カブトエビの生態もホウネンエビと非常に似ており、短命です。
春から夏にかけて田んぼに水が入ると、土の中で休眠していた卵が孵化し、約1ヶ月で成長して成虫になります。カブトエビは、水中のデトリタスや微生物を食べて成長します。
食事スピードはホウネンエビよりも早いので、カブトエビは「田んぼの掃除屋」とも呼ばれ、水質を良くする働きも持っています。
カブトエビの飼育も比較的容易です。飼育環境としては、浅めの水槽やバケツを使います。水草や石を入れて、自然に近い環境を作ると良いでしょう。餌は、市販のエビ用のフードや、すりおろした野菜を与えると元気に育ちます。特に注意する点は、水温と水質です。水温が高すぎると弱ってしまうため、適度な温度(20度前後)を保つことが大切です。
番外編:ジャンボタニシについて
ジャンボタニシは、外来種の貝で、日本の田んぼや水路に生息しています。
「ジャンボタニシ」とはでっかいタニシに見えるからついた通称で、本来は「スクミリンゴガイ」という全くの別種です。
見た目は普通のタニシに似ていますが、その名の通り非常に大きく、殻の大きさは5センチから10センチにもなります。ジャンボタニシは、1980年代に観賞用として日本に持ち込まれましたが、現在では野生化し、田んぼの稲を食べる害虫として知られています。

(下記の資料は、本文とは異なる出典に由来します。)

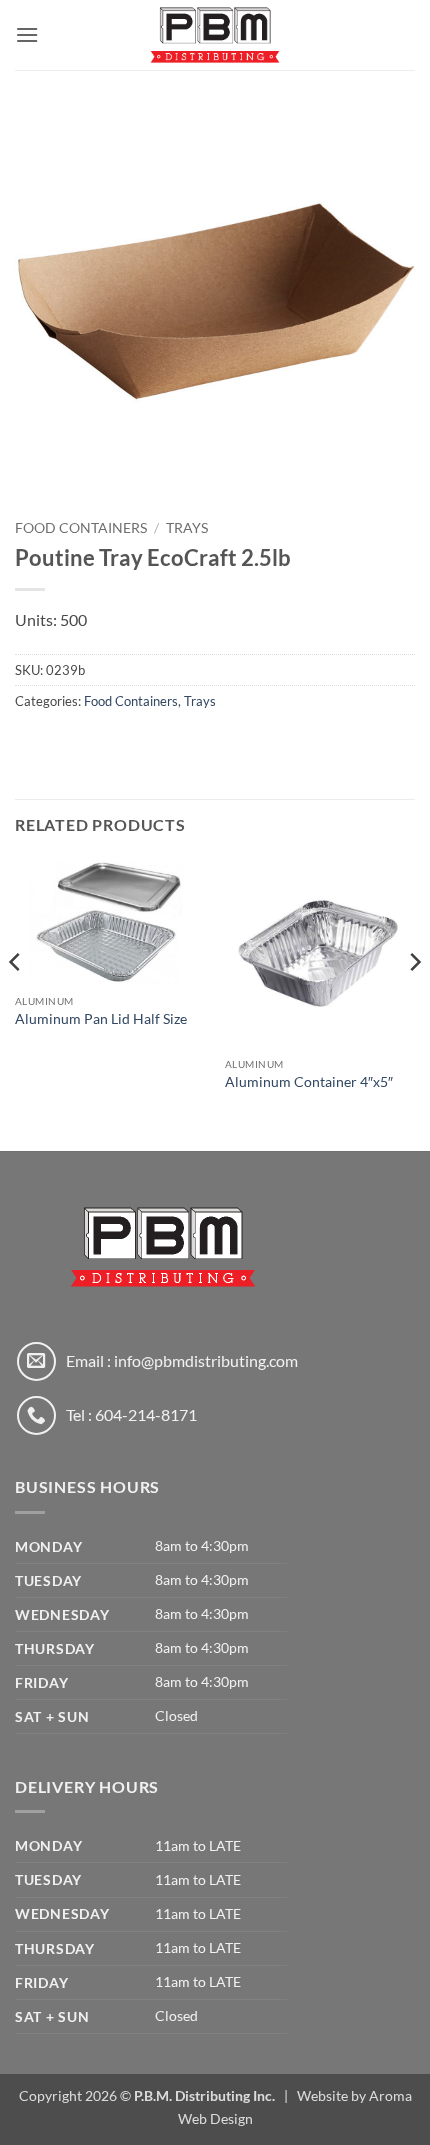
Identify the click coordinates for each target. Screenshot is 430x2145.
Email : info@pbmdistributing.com (182, 1360)
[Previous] (16, 1002)
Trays (187, 528)
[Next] (414, 1002)
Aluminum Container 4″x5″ (309, 1082)
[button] (27, 34)
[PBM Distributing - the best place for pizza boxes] (215, 35)
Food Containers (81, 528)
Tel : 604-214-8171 (131, 1414)
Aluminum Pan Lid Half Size (101, 1019)
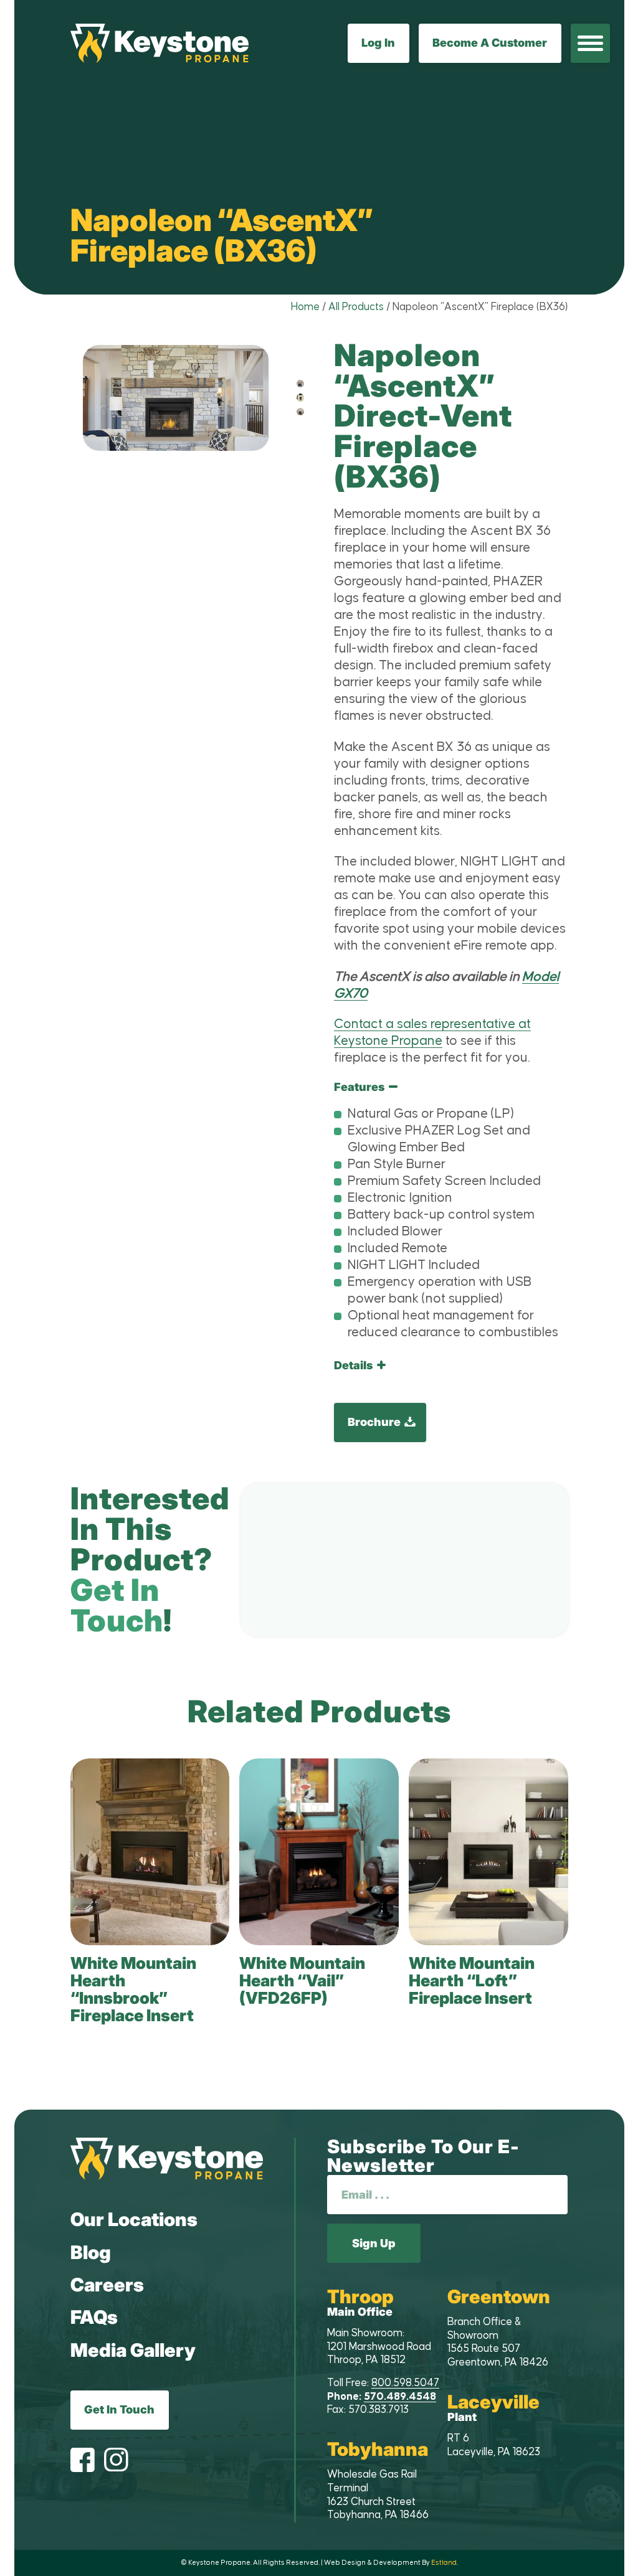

ジャンボタニシの生態はとても強力で、さまざまな環境に適応します。彼らは水中の藻やデトリタスを食べるだけでなく、稲の新芽も食べてしまいます。そのため、農家にとっては大きな問題となっています。また、通常のタニシとはことなり濾過摂食ができないため、水中の浮遊物質を餌としてとりこむことはなく、水質浄化にはほとんど意味をなさないというのも欠点(?)です。
ジャンボタニシは、一度に大量の卵を産むことができ、その卵はピンク色で目立ち、神経毒をもつという危険な代物です。卵は水面近くに産み付けられ、孵化するとすぐに水中に潜ります。
特に関西地方ではこのジャンボタニシの繁殖が問題となっており、農家さんは非常に困っています。くれぐれも、他地方や他の田んぼに持ち込むことが無いように気を付けましょう。
ピンクの卵には弱点があって、水中に落とすと孵化できなくなるよ!
そのため、稲作作業中に卵を見つけ次第、水中に沈めてしまう農家さんもいるとか。